The Strategy does not explicitly review the financing for the proposed redevelopment, leaving one to ask, “Where will the money come from?” The Strategy may be more convincing if other constituencies were identified that are not currently in West Baltimore. Funding could be generated from paid parking spaces to pay for sidewalk upgrades etc. Identifying the financing options would strengthen the likelihood of implementing such a plan.

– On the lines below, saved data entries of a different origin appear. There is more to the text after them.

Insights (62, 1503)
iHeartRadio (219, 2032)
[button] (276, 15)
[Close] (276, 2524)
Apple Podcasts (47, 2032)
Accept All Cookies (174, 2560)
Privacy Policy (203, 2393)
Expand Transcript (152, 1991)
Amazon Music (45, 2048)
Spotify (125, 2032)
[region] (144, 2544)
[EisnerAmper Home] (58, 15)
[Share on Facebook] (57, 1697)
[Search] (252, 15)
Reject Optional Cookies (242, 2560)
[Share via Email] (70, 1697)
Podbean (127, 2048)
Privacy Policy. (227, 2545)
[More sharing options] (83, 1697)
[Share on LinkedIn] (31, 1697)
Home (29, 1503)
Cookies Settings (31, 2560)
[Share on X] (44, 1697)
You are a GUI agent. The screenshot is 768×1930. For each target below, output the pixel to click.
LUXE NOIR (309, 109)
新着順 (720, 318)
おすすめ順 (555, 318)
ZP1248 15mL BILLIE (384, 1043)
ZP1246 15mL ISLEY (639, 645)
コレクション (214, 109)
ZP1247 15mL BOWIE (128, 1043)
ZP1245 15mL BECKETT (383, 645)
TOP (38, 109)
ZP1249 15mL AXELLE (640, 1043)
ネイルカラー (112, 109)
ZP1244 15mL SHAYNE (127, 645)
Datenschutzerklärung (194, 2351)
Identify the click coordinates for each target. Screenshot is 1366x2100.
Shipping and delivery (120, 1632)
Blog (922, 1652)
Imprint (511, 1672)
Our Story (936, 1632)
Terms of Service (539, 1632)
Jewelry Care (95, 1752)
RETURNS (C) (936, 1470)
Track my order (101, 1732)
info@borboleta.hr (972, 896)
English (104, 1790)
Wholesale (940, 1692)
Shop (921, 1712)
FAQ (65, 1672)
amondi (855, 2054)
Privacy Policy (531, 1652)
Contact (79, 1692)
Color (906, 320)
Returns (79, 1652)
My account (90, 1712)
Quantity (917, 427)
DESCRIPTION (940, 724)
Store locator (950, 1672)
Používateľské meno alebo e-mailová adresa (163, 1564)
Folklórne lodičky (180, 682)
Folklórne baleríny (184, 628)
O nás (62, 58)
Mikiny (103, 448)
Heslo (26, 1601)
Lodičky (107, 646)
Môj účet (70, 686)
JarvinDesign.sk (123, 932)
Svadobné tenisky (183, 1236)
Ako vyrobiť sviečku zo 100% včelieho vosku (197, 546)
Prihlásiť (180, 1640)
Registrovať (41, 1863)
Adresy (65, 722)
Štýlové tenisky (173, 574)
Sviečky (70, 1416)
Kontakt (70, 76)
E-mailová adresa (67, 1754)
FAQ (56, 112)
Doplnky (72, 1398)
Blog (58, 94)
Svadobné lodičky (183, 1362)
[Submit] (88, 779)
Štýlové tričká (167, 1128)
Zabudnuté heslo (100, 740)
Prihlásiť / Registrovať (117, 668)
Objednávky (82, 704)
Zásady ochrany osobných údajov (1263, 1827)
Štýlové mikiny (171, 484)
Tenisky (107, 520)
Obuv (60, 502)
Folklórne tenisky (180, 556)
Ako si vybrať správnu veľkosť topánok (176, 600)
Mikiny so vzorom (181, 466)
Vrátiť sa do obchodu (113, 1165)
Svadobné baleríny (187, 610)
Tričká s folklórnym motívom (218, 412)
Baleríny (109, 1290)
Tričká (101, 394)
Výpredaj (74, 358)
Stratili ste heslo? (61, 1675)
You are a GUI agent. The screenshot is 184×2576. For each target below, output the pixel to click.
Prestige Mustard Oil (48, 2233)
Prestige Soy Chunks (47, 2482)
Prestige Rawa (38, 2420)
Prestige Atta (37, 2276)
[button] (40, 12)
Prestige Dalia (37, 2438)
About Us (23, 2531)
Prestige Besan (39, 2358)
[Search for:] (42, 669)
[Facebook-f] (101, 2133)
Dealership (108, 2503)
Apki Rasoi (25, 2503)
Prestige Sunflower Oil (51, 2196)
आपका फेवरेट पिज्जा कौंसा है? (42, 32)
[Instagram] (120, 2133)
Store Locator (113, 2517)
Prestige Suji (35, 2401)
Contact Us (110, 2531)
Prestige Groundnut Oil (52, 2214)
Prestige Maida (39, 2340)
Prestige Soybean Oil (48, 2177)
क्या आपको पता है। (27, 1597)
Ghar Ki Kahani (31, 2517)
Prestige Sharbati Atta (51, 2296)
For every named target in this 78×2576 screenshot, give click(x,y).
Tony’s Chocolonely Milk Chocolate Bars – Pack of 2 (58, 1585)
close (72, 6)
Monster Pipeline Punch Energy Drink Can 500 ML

Also, the Strategy does not cover the issue of crime. Baltimore City has some of the highest crime rates in the Nation. Within the City, crime is disproportionately located in pockets of East and West Baltimore. Crime is a major impetus to reinvestment in West Baltimore and a difficult hurdle to surmount. The crime stems for deep seated and complex socio-economic problems resulting in high levels of drug and gang related violence. Reinvestment might help quell the violence, but more than likely, the community will have to improve first.

Overall the Strategy is opened minded and flexible to a “range of possible futures” (City of Baltimore Department of Planning 40). In the current economic times, investors may be scarce. However, working with the public and outlining the framework provides a vision for future and marks the starting point. In the meantime, the Strategy could take advantage of existing bus lines and public involvement to clean up the community. The dismantling of Route 40 is currently underway, which will greatly enable development along the corridor. The Strategy is well rounded, not simply improving things for motorists or commuters, but has the potential to make things better in the community and change people’s lives.

City of Baltimore. "City of Baltimore Planning / Research and Data." City of Baltimore, Maryland - Official Website. 2010. Web. 01 Oct. 2010.

City of Baltimore Department of Planning. "West Baltimore MARC Station Master Plan." City of Baltimore, Maryland - Official Website. Nov. 2008. Web. 01 Oct. 2010.